犬の股関節形成不全(股異形成、canine hip dysplasia、CHD)は、股関節の疼痛や亜脱臼、跛行、運動を嫌がるなどの症状を呈するとともに、臨床症状、身体検査、X線検査によって診断され、日常生活または業務(ワーキングドッグの場合)への支障を考慮して、治療方針が決定される整形外科疾患である。しかし、前述した診断手法は、原則、臨床経験を要するものが多く、経験の浅い新人獣医師にとって、忙しい診療業務の中で、冷静に、且つ、適切に取り組むことが非常に難しい技術となっていることは否めないのが現状である。

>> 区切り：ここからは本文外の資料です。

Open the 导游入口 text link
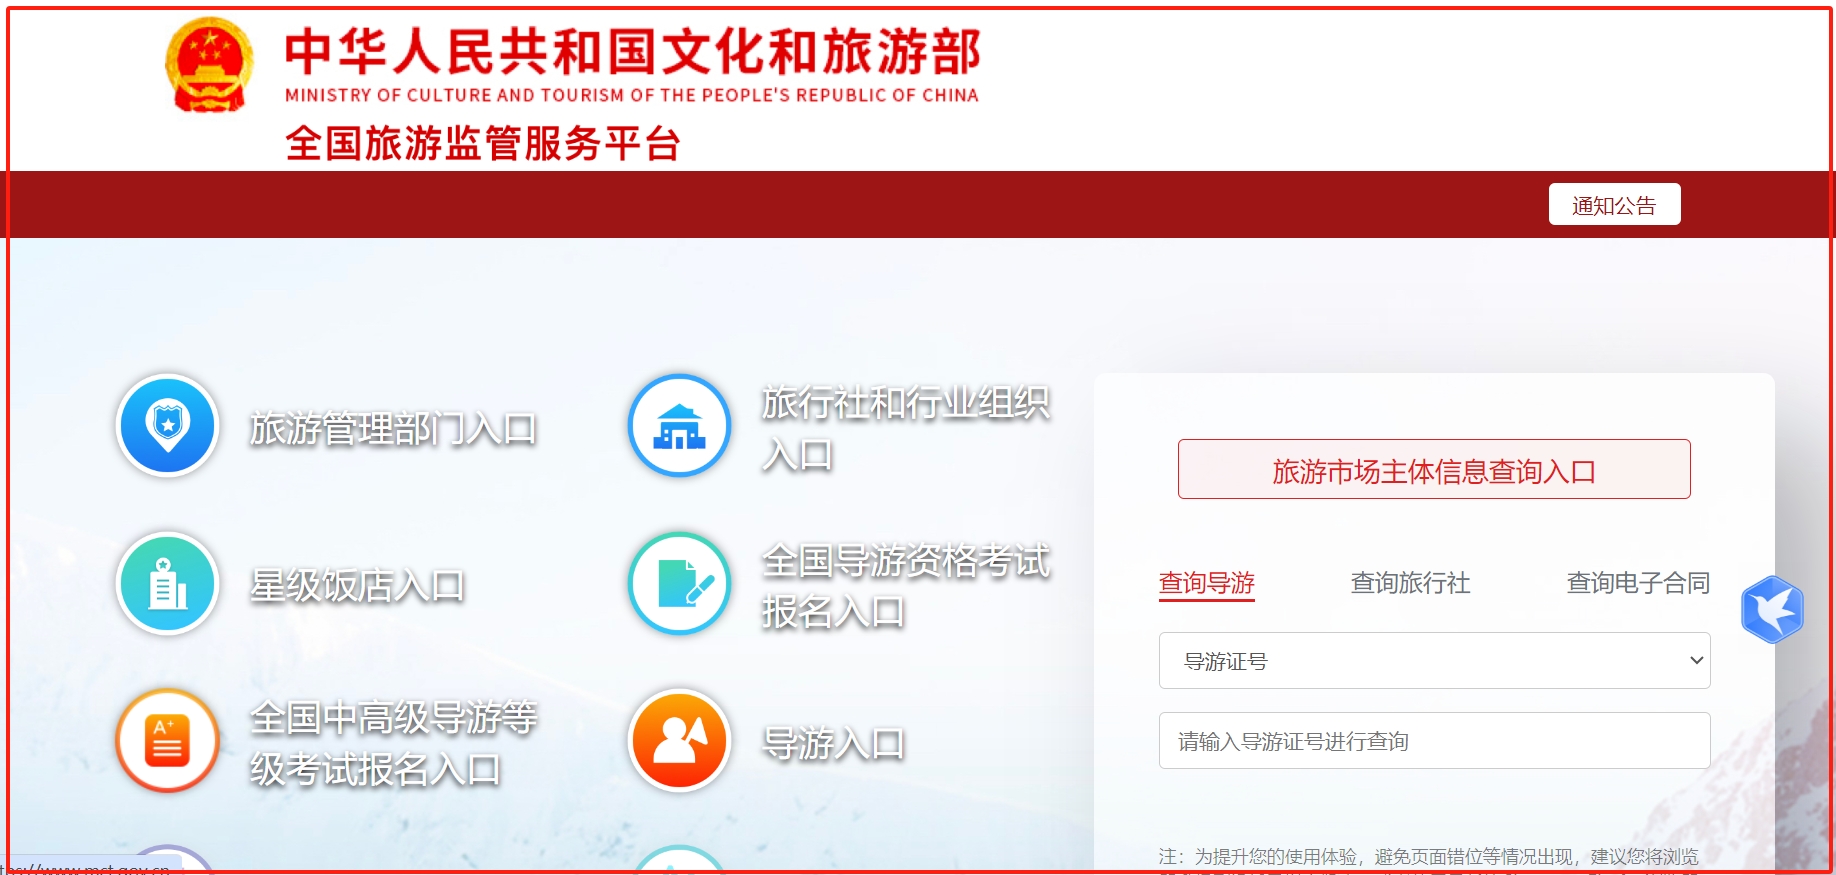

そこで、今回の記事にて、アメリカの大学らの試みを紹介したい。

 

2019年2月、ミズーリ大学およびピッツバーグ大学は、CHDを診断できるバイオマーカーの開発に関する発表を行った。なお、同大学によると、血清中または尿中に含まれる4つのマーカー(文献にて参照下さい)によって、感度は95%、特異度77%の確率で、CHDの有無が判定できるとのことである。

 

上記のことから、極軽度のCHDや、既存の診断法にてCHDだと自信を持って確定できない症例において、バイオーマーカーによる診断は、大変に有用であると思われる。また、今後の研究の進展によって、CHDの重症度判定と治療方針決定にも、同マーカーが有用と立証されれば、CHDの診断・治療ガイドラインは、大きく変貌を遂げるかも知れない。

今回紹介した研究では、成犬が対象となっているとのことです。